KUTIPAN PILIHAN:
----------------
Sekali lagi, iman itu tidak hanya
sekadar percaya kepada keberadaan. Kata-kata seperti Jin, Iblis, setan, dan
sihir, itu memang ada dalam Al Qur’an. Tidak bisa kita ingkari keberadaan
kata-kata tersebut. Justru, yang harus kita ingkari adalah konsep Jin, Iblis,
setan, dan sihir tahayyul dan mitos yang dikarang-karang sendiri oleh
masyarakat. Baik oleh masyarakat primitif jahiliyah, maupun masyarakat modern
jahiliyah. Ingat, Qur’an ini datang memang untuk mengoreksi konsep animisme—dinamisme
(seperti penyembah berhala), Nasrani, dan Yahudi.
Kita ini memang tidak boleh
sembarang beriman. Jangan sembarangan beriman. Supaya tidak dilaknat oleh
Allah. Seperti dikisahkan dalam ayat berikut ini.
----------------
DAFTAR TUGAS:
#1 Kutiplah bagian kutipan tentang iman di antara "Sekali lagi, iman" dan "Nasrani, dan Yahudi.", termasuk kedua frasa tersebut.
#2 Teruskan kutipan tentang iman mulai dari kalimat terakhirnya.

CUPLIKAN ITEM:
----------------
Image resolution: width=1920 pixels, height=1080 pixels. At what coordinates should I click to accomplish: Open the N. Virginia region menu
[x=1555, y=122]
----------------
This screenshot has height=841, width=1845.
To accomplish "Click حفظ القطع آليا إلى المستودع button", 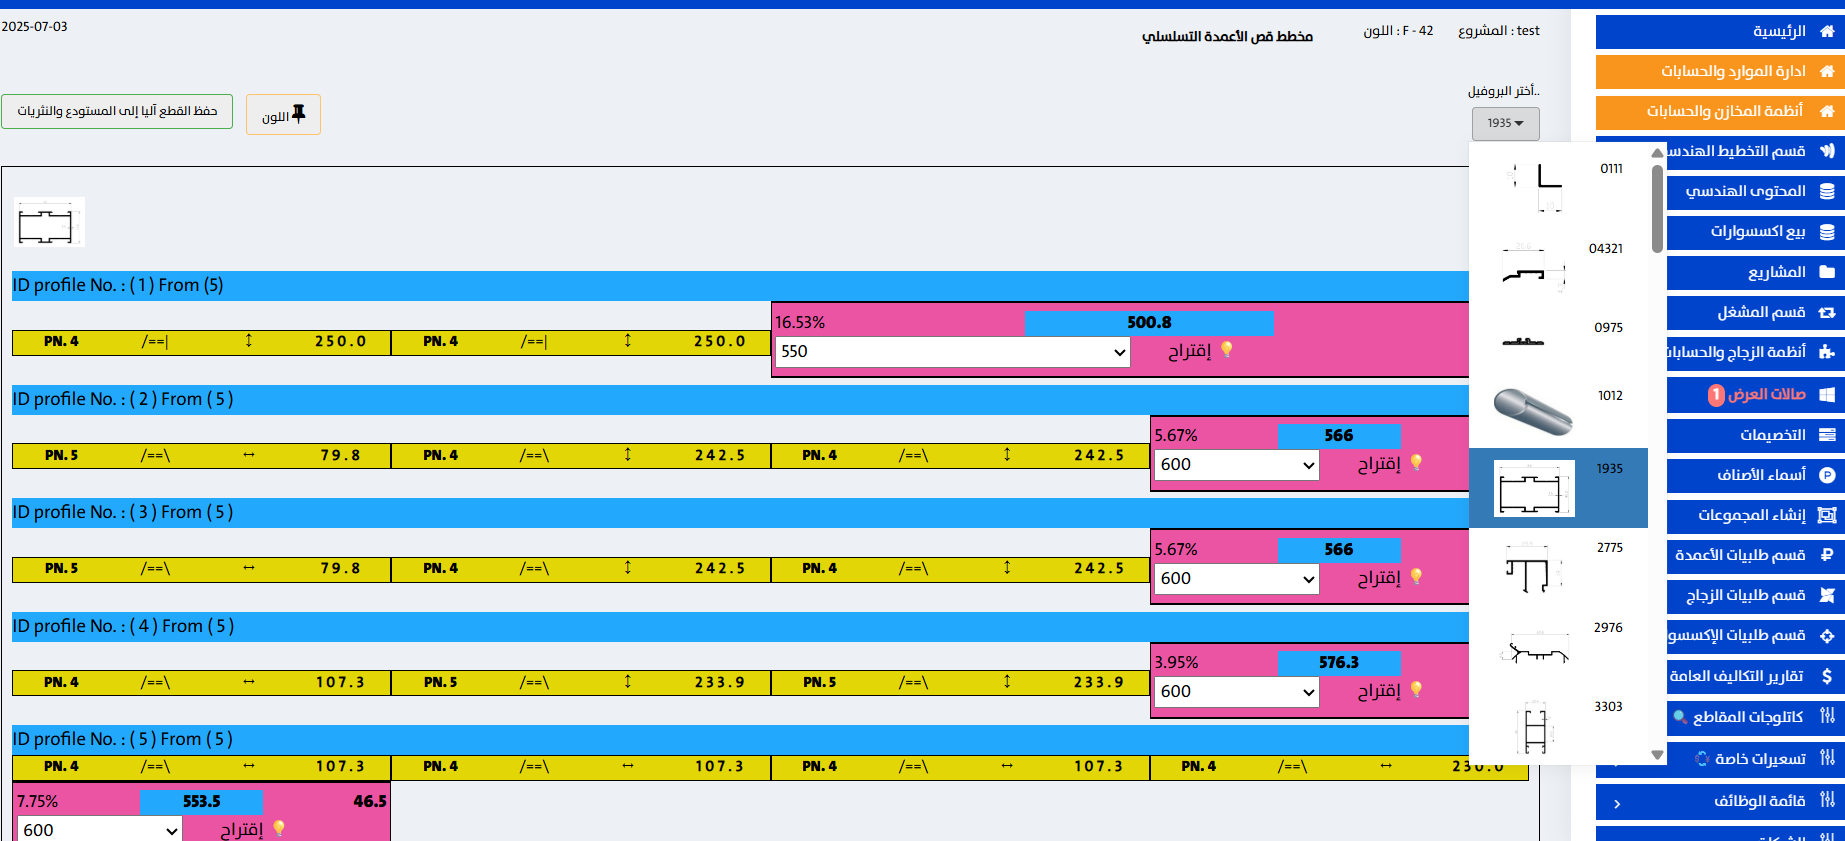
----------------
HASIL TUGAS:
#1
Sekali lagi, iman itu tidak hanya
sekadar percaya kepada keberadaan. Kata-kata seperti Jin, Iblis, setan, dan
sihir, itu memang ada dalam Al Qur’an. Tidak bisa kita ingkari keberadaan
kata-kata tersebut. Justru, yang harus kita ingkari adalah konsep Jin, Iblis,
setan, dan sihir tahayyul dan mitos yang dikarang-karang sendiri oleh
masyarakat. Baik oleh masyarakat primitif jahiliyah, maupun masyarakat modern
jahiliyah. Ingat, Qur’an ini datang memang untuk mengoreksi konsep animisme—dinamisme
(seperti penyembah berhala), Nasrani, dan Yahudi.

#2
QS. Al-Nisa’[4]: 51—52
أَلَمْ تَرَ إِلَى
الَّذِينَ أُوتُوا نَصِيبًا مِنَ الْكِتَابِ يُؤْمِنُونَ بِالْجِبْتِ
وَالطَّاغُوتِ وَيَقُولُونَ لِلَّذِينَ كَفَرُوا هَٰؤُلَاءِ أَهْدَىٰ مِنَ
الَّذِينَ آمَنُوا سَبِيلًا
51. Apakah kamu tidak memperhatikan
orang-orang yang diberi bahagian dari al-kitab? Mereka beriman kepada Jibt
dan Thaghut, dan mengatakan kepada orang-orang kafir (musyrik Mekah), bahwa
mereka itu lebih benar jalannya dari orang-orang mukmin.
أُولَٰئِكَ الَّذِينَ لَعَنَهُمُ اللَّهُ ۖ وَمَنْ يَلْعَنِ اللَّهُ فَلَنْ تَجِدَ
لَهُ نَصِيرًا
52. Mereka itulah orang yang
dilaknat Allah. Barangsiapa yang dilaknat Allah, niscaya kamu sekali-kali
tidak akan memperoleh penolong baginya.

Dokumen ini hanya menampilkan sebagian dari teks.